Text shown.
============

That Darn Memory Bus

Among the entire GTX 600 family, the GTX 660 Ti’s one unique feature is its memory controller layout. NVIDIA built GK104 with 4 memory controllers, each 64 bits wide, giving the entire GPU a combined memory bus width of 256 bits. These memory controllers are tied into the ROPs and L2 cache, with each controller forming part of a ROP partition containing 8 ROPs (or rather 1 ROP unit capable of processing 8 operations), 128KB of L2 cache, and the memory controller. To disable any of those things means taking out a whole ROP partition, which is exactly what NVIDIA has done.

The impact on the ROPs and the L2 cache is rather straightforward – render operation throughput is reduced by 25% and there’s 25% less L2 cache to store data in – but the loss of the memory controller is a much tougher concept to deal with. This goes for both NVIDIA on the design end and for consumers on the usage end.

256 is a nice power-of-two number. For video cards with power-of-two memory bus widths, it’s very easy to equip them with a similarly power-of-two memory capacity such as 1GB, 2GB, or 4GB of memory. For various minor technical reasons (mostly the sanity of the engineers), GPU manufacturers like sticking to power-of-two memory busses. And while this is by no means a true design constraint in video card manufacturing, there are ramifications for skipping from it.

The biggest consequence of deviating from a power-of-two memory bus is that under normal circumstances this leads to a card’s memory capacity not lining up with the bulk of the cards on the market. To use the GTX 500 series as an example, NVIDIA had 1.5GB of memory on the GTX 580 at a time when the common Radeon HD 5870 had 1GB, giving NVIDIA a 512MB advantage. Later on however the common Radeon HD 6970 had 2GB of memory, leaving NVIDIA behind by 512MB. This also had one additional consequence for NVIDIA: they needed 12 memory chips where AMD needed 8, which generally inflates the bill of materials more than the price of higher speed memory in a narrower design does. This ended up not being a problem for the GTX 580 since 1.5GB was still plenty of memory for 2010/2011 and the high pricetag could easily absorb the BoM hit, but this is not always the case.

Because NVIDIA has disabled a ROP partition on GK104 in order to make the GTX 660 Ti, they’re dropping from a power-of-two 256bit bus to an off-size 192bit bus. Under normal circumstances this means that they’d need to either reduce the amount of memory on the card from 2GB to 1.5GB, or double it to 3GB. The former is undesirable for competitive reasons (AMD has 2GB cards below the 660 Ti and 3GB cards above) not to mention the fact that 1.5GB is too small for a $300 card in 2012. The latter on the other hand incurs the BoM hit as NVIDIA moves from 8 memory chips to 12 memory chips, a scenario that the lower margin GTX 660 Ti can’t as easily absorb, not to mention how silly it would be for a GTX 680 to have less memory than a GTX 660 Ti.

============

Provided records.
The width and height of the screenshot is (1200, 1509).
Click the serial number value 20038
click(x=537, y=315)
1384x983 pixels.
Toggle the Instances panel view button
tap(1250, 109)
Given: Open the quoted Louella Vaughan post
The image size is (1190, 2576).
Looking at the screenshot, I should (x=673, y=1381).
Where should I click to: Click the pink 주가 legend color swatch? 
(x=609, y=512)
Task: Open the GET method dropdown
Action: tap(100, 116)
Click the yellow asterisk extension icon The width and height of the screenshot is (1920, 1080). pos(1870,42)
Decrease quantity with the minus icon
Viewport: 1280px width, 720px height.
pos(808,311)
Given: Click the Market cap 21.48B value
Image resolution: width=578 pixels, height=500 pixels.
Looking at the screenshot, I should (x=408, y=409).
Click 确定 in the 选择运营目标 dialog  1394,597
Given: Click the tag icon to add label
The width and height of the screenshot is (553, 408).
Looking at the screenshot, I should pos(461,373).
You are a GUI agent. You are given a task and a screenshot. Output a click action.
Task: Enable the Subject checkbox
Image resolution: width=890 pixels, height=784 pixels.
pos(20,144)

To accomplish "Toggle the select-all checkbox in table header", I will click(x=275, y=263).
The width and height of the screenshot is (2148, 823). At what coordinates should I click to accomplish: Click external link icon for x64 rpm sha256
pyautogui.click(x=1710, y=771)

============

Task set.
**1)** Reproduce the memory bus text word for word, between "256 is a nice" and "skipping from it.", inclusive.
**2)** Report each line of the records that contains the string "resolution".
The memory bus text and the records have no connection to each other.

Solution set.
**1)**
256 is a nice power-of-two number. For video cards with power-of-two memory bus widths, it’s very easy to equip them with a similarly power-of-two memory capacity such as 1GB, 2GB, or 4GB of memory. For various minor technical reasons (mostly the sanity of the engineers), GPU manufacturers like sticking to power-of-two memory busses. And while this is by no means a true design constraint in video card manufacturing, there are ramifications for skipping from it.

**2)**
Image resolution: width=578 pixels, height=500 pixels.
Image resolution: width=890 pixels, height=784 pixels.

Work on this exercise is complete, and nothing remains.